Edward G. Nalbandian (December 29, 1927, Belmont, Massachusetts – February 22, 2006, Los Angeles) was the owner of Zachary All Clothing in Los Angeles, a store he opened in the 1950s at 8700 W. Pico Boulevard in the Pico-Robertson District, then moved to 5467 Wilshire Boulevard (just west of La Brea Avenue) in the Miracle Mile shopping district.

== Career ==
In the 1950s and 1960s, Nalbandian became a minor celebrity, making frequent appearances in (often live-streamed) commercials for his store and even on talk shows such as The Tom Duggan Show. In most of these commercials, he would repeat variations on statements such as "Come on down to 5-4-6-7 Wilshire Boulevard" and that the suits at his store came in "cadet, extra short, regular, long, extra long and portlies".
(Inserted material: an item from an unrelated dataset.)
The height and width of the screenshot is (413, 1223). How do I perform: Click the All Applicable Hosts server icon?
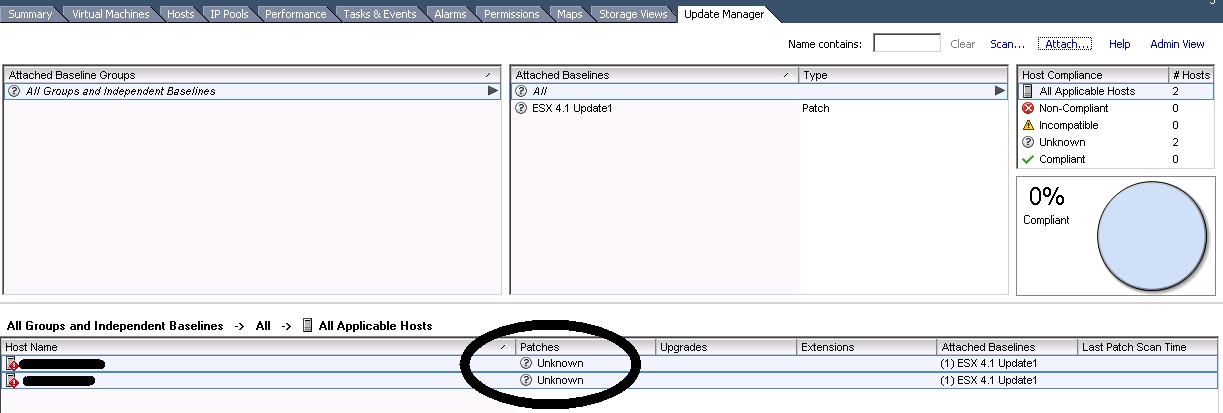click(x=1028, y=91)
In one commercial, Nalbandian said of his low prices, "My friends all ask me, 'Eddie, are you kidding?' And I tell them no, my friend, I am not kidding." This inspired the Frank Zappa song Eddie, Are You Kidding? from the album Just Another Band from L.A. (1972), as well as Mark Volman's monologue to the audience in the track Once Upon a Time from the album You Can't Do That on Stage Anymore, Vol. 1 (1988).

The store's concept was that the salesmen were in fact first are foremost professional tailors, and of everyday low prices. Nalbandian created the name for his store

In later years Nalbandian's son took over the store's operation. 5467 Wilshire is now occupied by a Walgreens drug store.

== Personal life ==
Nalbandian was of Armenian-American descent from Boston area.